Real-Time Fraud Alerts: A new fraud prevention system now warns users if they attempt payments to suspicious or previously reported fraudulent UPI IDs. Transactions can still proceed after the warning, adding a friction layer for user awareness.4

3. Two-Factor Authentication Strengthening

From April 1, 2026, all domestic digital payments including UPI must use two authentication factors from different categories, with at least one being dynamic. Notably, SMS OTP alone is no longer sufficient as a standalone authentication method. Banks and payment apps are required to implement biometrics, secure in-app approvals, and risk-based checks for high-value payments.3

This regulatory change aims to curb fraud tied to static credentials and enhance safety for UPI transactions. The requirement represents a significant shift from single-factor authentication and aligns with global best practices in payment security.

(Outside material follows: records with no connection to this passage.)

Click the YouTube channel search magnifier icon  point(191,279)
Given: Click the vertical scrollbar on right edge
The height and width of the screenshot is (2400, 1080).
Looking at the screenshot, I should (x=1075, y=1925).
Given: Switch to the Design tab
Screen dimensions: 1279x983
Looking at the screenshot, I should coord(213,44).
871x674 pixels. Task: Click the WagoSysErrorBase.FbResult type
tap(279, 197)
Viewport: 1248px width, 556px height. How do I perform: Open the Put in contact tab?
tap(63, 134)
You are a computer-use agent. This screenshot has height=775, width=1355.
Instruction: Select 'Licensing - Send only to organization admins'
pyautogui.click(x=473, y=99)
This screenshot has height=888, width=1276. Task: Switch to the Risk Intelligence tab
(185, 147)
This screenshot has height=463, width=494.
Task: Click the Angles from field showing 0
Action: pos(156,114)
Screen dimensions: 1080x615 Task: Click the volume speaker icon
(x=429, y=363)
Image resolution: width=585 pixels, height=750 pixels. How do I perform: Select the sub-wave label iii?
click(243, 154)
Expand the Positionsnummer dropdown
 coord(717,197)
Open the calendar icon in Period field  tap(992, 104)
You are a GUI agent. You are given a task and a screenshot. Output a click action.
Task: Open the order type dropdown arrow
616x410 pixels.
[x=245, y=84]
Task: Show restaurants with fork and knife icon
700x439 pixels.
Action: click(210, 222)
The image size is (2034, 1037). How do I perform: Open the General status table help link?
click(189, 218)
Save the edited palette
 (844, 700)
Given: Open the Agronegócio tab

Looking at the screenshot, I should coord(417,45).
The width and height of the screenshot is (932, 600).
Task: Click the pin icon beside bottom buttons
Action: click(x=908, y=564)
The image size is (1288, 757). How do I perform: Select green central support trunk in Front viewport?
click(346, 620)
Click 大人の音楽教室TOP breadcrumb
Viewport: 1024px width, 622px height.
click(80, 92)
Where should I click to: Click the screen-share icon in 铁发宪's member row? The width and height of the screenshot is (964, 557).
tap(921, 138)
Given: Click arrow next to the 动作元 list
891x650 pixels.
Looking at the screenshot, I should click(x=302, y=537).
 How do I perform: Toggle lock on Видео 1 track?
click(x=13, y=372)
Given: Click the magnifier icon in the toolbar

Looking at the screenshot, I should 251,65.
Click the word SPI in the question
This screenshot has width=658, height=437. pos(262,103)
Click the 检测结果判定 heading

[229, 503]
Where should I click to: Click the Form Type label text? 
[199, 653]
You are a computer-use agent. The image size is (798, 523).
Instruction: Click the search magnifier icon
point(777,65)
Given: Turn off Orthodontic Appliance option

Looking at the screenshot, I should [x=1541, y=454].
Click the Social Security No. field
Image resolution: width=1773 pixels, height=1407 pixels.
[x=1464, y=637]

4. India’s UPI Expands to Central Asia

PayU, India’s leading diversified fintech platform, announced a strategic partnership with 8B, a Central Asian fintech infrastructure company, to bring UPI and other Indian payment methods to Kazakhstan, Uzbekistan, Kyrgyzstan, and the broader region.6

Through this integration, merchants across Central Asia connected to 8B’s platform can accept UPI payments directly from Indian tourists using the same apps and websites they use domestically—for ordering street food to flight bookings. This partnership eliminates payment-related friction for Indian travelers while opening new growth corridors for merchants in the region.6

5. International UPI Footprint Grows

UPI is now live in over eight countries, including UAE, Singapore, Bhutan, Nepal, Sri Lanka, France, Mauritius, and Qatar.2 This international expansion supports cross-border payments and enhances India’s fintech leadership globally. A recent update requires live scanning of QR codes for international UPI payments (no saved or shared QR codes), tightening security for global transactions.3

Cross-Layer Connections

The Payments & Financial Rails layer maintains critical dependencies with other DPI components:

  • L1 Identity (Aadhaar): Aadhaar-based authentication remains fundamental to UPI’s KYC compliance and account verification processes. The e-KYC integration enables seamless bank account linking and ensures regulatory compliance.7

  • L3 Documents (DigiLocker): Integration with DigiLocker allows users to store and share financial documents, enhancing loan application processes and credit assessments linked via UPI transactions.

  • L4 Commerce (ONDC): UPI serves as the primary payment rail for ONDC transactions, enabling seamless digital commerce across the network. The interoperability between UPI and ONDC facilitates merchant payments and settlements.

  • L5 Sectoral (ABHA, Insurance): The new ₹5 lakh transaction limit for insurance premium payments directly connects UPI with the Ayushman Bharat Health Account (ABHA) ecosystem, enabling health insurance premium settlements through the health ID infrastructure.